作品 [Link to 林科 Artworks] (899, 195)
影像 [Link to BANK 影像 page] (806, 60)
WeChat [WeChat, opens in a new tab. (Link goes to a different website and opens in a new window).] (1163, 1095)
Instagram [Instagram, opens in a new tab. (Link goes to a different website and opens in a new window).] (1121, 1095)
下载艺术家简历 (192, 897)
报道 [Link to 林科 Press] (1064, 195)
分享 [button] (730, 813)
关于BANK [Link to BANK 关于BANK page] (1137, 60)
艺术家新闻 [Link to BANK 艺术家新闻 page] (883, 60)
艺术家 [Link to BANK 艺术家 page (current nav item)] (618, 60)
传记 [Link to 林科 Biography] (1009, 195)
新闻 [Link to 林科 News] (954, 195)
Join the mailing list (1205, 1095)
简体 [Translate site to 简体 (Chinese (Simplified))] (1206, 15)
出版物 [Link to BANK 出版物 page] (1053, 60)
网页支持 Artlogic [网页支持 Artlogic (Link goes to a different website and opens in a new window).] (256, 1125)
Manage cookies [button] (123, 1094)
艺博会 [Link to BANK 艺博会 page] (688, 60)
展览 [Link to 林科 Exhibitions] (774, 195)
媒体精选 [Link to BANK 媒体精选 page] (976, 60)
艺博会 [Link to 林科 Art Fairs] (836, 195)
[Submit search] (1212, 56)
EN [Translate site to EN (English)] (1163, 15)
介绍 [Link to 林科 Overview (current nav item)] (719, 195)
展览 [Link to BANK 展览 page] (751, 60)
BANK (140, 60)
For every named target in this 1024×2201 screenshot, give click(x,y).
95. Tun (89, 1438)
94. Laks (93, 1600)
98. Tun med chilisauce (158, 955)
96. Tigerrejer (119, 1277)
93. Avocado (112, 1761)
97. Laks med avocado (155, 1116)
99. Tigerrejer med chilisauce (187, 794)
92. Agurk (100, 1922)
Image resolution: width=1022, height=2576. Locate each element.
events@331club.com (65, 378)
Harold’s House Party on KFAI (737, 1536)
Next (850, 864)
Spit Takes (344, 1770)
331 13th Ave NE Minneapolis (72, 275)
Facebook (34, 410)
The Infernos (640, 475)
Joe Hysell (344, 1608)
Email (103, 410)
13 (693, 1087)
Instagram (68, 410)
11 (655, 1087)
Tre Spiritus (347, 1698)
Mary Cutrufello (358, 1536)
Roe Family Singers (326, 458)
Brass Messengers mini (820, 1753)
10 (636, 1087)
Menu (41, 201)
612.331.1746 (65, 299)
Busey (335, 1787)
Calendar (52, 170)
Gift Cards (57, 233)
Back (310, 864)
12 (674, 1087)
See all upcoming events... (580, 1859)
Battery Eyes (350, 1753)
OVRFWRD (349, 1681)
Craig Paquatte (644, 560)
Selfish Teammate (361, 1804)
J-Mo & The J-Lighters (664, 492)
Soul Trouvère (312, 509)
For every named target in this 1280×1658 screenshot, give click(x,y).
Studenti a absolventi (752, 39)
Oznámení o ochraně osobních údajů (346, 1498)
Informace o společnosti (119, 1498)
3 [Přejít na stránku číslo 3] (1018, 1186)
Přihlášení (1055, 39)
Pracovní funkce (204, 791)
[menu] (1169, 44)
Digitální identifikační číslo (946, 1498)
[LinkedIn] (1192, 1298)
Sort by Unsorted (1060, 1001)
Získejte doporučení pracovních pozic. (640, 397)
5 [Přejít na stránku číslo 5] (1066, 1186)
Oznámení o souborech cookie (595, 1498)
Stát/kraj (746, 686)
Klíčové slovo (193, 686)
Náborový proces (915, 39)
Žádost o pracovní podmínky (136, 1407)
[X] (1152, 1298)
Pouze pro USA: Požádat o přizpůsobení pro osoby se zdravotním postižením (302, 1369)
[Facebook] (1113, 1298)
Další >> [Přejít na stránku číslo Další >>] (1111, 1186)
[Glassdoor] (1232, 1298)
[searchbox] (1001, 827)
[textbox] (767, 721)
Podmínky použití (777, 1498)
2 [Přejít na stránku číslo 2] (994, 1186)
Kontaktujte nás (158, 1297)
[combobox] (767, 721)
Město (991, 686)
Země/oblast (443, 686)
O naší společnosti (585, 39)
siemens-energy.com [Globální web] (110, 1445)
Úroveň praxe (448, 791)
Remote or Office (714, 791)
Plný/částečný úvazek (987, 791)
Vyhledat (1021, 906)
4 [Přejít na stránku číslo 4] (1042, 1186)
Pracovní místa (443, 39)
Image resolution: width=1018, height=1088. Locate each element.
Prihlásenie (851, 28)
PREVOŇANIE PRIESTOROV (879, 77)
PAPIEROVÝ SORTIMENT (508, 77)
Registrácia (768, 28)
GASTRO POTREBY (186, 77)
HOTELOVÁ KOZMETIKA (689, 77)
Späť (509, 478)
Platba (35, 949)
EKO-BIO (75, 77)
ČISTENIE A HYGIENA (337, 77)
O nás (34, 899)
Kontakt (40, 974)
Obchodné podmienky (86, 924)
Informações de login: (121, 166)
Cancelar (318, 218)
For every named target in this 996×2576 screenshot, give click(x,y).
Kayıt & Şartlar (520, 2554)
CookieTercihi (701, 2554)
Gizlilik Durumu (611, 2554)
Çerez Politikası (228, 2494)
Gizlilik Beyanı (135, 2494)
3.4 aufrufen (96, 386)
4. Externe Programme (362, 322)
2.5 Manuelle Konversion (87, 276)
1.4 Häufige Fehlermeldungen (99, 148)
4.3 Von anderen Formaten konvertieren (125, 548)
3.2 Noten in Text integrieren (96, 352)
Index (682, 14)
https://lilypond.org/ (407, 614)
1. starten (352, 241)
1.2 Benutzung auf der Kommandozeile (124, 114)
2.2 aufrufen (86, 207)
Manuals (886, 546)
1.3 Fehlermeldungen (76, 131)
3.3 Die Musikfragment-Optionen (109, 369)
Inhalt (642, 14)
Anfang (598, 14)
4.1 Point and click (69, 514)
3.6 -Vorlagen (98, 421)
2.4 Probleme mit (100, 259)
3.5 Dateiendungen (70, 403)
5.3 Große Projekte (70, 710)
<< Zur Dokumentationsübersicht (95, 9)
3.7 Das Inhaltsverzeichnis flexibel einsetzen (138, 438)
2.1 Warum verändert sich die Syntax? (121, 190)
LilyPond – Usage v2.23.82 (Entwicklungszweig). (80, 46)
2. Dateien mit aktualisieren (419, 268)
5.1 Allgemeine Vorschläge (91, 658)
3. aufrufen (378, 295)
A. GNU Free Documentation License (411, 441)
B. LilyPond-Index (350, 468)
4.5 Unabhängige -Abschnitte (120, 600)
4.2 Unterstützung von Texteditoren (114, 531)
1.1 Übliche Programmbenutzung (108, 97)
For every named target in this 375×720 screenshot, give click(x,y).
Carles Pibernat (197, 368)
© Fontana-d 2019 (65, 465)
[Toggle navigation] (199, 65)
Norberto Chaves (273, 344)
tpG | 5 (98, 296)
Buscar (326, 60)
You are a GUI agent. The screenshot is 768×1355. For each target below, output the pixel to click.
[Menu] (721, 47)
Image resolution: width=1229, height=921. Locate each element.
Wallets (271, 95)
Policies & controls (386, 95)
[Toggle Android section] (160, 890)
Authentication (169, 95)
----
* **Directions**
Output every entry above verbatim, one per line, in the original order.

* **Final answer**
作品 [Link to 林科 Artworks] (899, 195)
影像 [Link to BANK 影像 page] (806, 60)
WeChat [WeChat, opens in a new tab. (Link goes to a different website and opens in a new window).] (1163, 1095)
Instagram [Instagram, opens in a new tab. (Link goes to a different website and opens in a new window).] (1121, 1095)
下载艺术家简历 (192, 897)
报道 [Link to 林科 Press] (1064, 195)
分享 [button] (730, 813)
关于BANK [Link to BANK 关于BANK page] (1137, 60)
艺术家新闻 [Link to BANK 艺术家新闻 page] (883, 60)
艺术家 [Link to BANK 艺术家 page (current nav item)] (618, 60)
传记 [Link to 林科 Biography] (1009, 195)
新闻 [Link to 林科 News] (954, 195)
Join the mailing list (1205, 1095)
简体 [Translate site to 简体 (Chinese (Simplified))] (1206, 15)
出版物 [Link to BANK 出版物 page] (1053, 60)
网页支持 Artlogic [网页支持 Artlogic (Link goes to a different website and opens in a new window).] (256, 1125)
Manage cookies [button] (123, 1094)
艺博会 [Link to BANK 艺博会 page] (688, 60)
展览 [Link to 林科 Exhibitions] (774, 195)
媒体精选 [Link to BANK 媒体精选 page] (976, 60)
艺博会 [Link to 林科 Art Fairs] (836, 195)
[Submit search] (1212, 56)
EN [Translate site to EN (English)] (1163, 15)
介绍 [Link to 林科 Overview (current nav item)] (719, 195)
展览 [Link to BANK 展览 page] (751, 60)
BANK (140, 60)
For every named target in this 1024×2201 screenshot, give click(x,y).
95. Tun (89, 1438)
94. Laks (93, 1600)
98. Tun med chilisauce (158, 955)
96. Tigerrejer (119, 1277)
93. Avocado (112, 1761)
97. Laks med avocado (155, 1116)
99. Tigerrejer med chilisauce (187, 794)
92. Agurk (100, 1922)
Image resolution: width=1022, height=2576. Locate each element.
events@331club.com (65, 378)
Harold’s House Party on KFAI (737, 1536)
Next (850, 864)
Spit Takes (344, 1770)
331 13th Ave NE Minneapolis (72, 275)
Facebook (34, 410)
The Infernos (640, 475)
Joe Hysell (344, 1608)
Email (103, 410)
13 (693, 1087)
Instagram (68, 410)
11 (655, 1087)
Tre Spiritus (347, 1698)
Mary Cutrufello (358, 1536)
Roe Family Singers (326, 458)
Brass Messengers mini (820, 1753)
10 (636, 1087)
Menu (41, 201)
612.331.1746 (65, 299)
Busey (335, 1787)
Calendar (52, 170)
Gift Cards (57, 233)
Back (310, 864)
12 (674, 1087)
See all upcoming events... (580, 1859)
Battery Eyes (350, 1753)
OVRFWRD (349, 1681)
Craig Paquatte (644, 560)
Selfish Teammate (361, 1804)
J-Mo & The J-Lighters (664, 492)
Soul Trouvère (312, 509)
For every named target in this 1280×1658 screenshot, give click(x,y).
Studenti a absolventi (752, 39)
Oznámení o ochraně osobních údajů (346, 1498)
Informace o společnosti (119, 1498)
3 [Přejít na stránku číslo 3] (1018, 1186)
Přihlášení (1055, 39)
Pracovní funkce (204, 791)
[menu] (1169, 44)
Digitální identifikační číslo (946, 1498)
[LinkedIn] (1192, 1298)
Sort by Unsorted (1060, 1001)
Získejte doporučení pracovních pozic. (640, 397)
5 [Přejít na stránku číslo 5] (1066, 1186)
Oznámení o souborech cookie (595, 1498)
Stát/kraj (746, 686)
Klíčové slovo (193, 686)
Náborový proces (915, 39)
Žádost o pracovní podmínky (136, 1407)
[X] (1152, 1298)
Pouze pro USA: Požádat o přizpůsobení pro osoby se zdravotním postižením (302, 1369)
[Facebook] (1113, 1298)
Další >> [Přejít na stránku číslo Další >>] (1111, 1186)
[Glassdoor] (1232, 1298)
[searchbox] (1001, 827)
[textbox] (767, 721)
Podmínky použití (777, 1498)
2 [Přejít na stránku číslo 2] (994, 1186)
Kontaktujte nás (158, 1297)
[combobox] (767, 721)
Město (991, 686)
Země/oblast (443, 686)
O naší společnosti (585, 39)
siemens-energy.com [Globální web] (110, 1445)
Úroveň praxe (448, 791)
Remote or Office (714, 791)
Plný/částečný úvazek (987, 791)
Vyhledat (1021, 906)
4 [Přejít na stránku číslo 4] (1042, 1186)
Pracovní místa (443, 39)
Image resolution: width=1018, height=1088. Locate each element.
Prihlásenie (851, 28)
PREVOŇANIE PRIESTOROV (879, 77)
PAPIEROVÝ SORTIMENT (508, 77)
Registrácia (768, 28)
GASTRO POTREBY (186, 77)
HOTELOVÁ KOZMETIKA (689, 77)
Späť (509, 478)
Platba (35, 949)
EKO-BIO (75, 77)
ČISTENIE A HYGIENA (337, 77)
O nás (34, 899)
Kontakt (40, 974)
Obchodné podmienky (86, 924)
Informações de login: (121, 166)
Cancelar (318, 218)
For every named target in this 996×2576 screenshot, give click(x,y).
Kayıt & Şartlar (520, 2554)
CookieTercihi (701, 2554)
Gizlilik Durumu (611, 2554)
Çerez Politikası (228, 2494)
Gizlilik Beyanı (135, 2494)
3.4 aufrufen (96, 386)
4. Externe Programme (362, 322)
2.5 Manuelle Konversion (87, 276)
1.4 Häufige Fehlermeldungen (99, 148)
4.3 Von anderen Formaten konvertieren (125, 548)
3.2 Noten in Text integrieren (96, 352)
Index (682, 14)
https://lilypond.org/ (407, 614)
1. starten (352, 241)
1.2 Benutzung auf der Kommandozeile (124, 114)
2.2 aufrufen (86, 207)
Manuals (886, 546)
1.3 Fehlermeldungen (76, 131)
3.3 Die Musikfragment-Optionen (109, 369)
Inhalt (642, 14)
Anfang (598, 14)
4.1 Point and click (69, 514)
3.6 -Vorlagen (98, 421)
2.4 Probleme mit (100, 259)
3.5 Dateiendungen (70, 403)
5.3 Große Projekte (70, 710)
<< Zur Dokumentationsübersicht (95, 9)
3.7 Das Inhaltsverzeichnis flexibel einsetzen (138, 438)
2.1 Warum verändert sich die Syntax? (121, 190)
LilyPond – Usage v2.23.82 (Entwicklungszweig). (80, 46)
2. Dateien mit aktualisieren (419, 268)
5.1 Allgemeine Vorschläge (91, 658)
3. aufrufen (378, 295)
A. GNU Free Documentation License (411, 441)
B. LilyPond-Index (350, 468)
4.5 Unabhängige -Abschnitte (120, 600)
4.2 Unterstützung von Texteditoren (114, 531)
1.1 Übliche Programmbenutzung (108, 97)
For every named target in this 375×720 screenshot, give click(x,y).
Carles Pibernat (197, 368)
© Fontana-d 2019 (65, 465)
[Toggle navigation] (199, 65)
Norberto Chaves (273, 344)
tpG | 5 (98, 296)
Buscar (326, 60)
You are a GUI agent. The screenshot is 768×1355. For each target below, output the pixel to click.
[Menu] (721, 47)
Image resolution: width=1229, height=921. Locate each element.
Wallets (271, 95)
Policies & controls (386, 95)
[Toggle Android section] (160, 890)
Authentication (169, 95)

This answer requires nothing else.